What the exercise asks:
Express the data below, from the line containing "Turn on the" to the line containing "point(36,40)", both included, as a numbered list, leaving out any blank lines.

Rows of pointing data:
↓

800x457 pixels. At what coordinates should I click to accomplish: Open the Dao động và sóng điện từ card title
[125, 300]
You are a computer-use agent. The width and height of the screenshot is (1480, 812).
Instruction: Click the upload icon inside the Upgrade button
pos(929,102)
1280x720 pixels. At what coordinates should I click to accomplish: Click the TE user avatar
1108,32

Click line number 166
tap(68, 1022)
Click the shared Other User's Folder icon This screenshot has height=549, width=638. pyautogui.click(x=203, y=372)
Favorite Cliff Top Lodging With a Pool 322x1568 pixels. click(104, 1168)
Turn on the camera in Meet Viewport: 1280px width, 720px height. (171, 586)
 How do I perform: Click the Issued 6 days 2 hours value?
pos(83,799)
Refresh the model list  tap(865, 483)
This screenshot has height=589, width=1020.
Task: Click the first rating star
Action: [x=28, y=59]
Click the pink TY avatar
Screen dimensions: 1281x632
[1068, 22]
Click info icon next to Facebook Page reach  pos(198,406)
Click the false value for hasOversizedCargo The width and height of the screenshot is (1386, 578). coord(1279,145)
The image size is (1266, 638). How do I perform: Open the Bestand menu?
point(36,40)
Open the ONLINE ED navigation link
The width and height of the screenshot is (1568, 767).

↑

Answer to the exercise:
1. Turn on the camera in Meet Viewport: 1280px width, 720px height. (171, 586)
2.  How do I perform: Click the Issued 6 days 2 hours value?
3. pos(83,799)
4. Refresh the model list  tap(865, 483)
5. This screenshot has height=589, width=1020.
6. Task: Click the first rating star
7. Action: [x=28, y=59]
8. Click the pink TY avatar
9. Screen dimensions: 1281x632
10. [1068, 22]
11. Click info icon next to Facebook Page reach  pos(198,406)
12. Click the false value for hasOversizedCargo The width and height of the screenshot is (1386, 578). coord(1279,145)
13. The image size is (1266, 638). How do I perform: Open the Bestand menu?
14. point(36,40)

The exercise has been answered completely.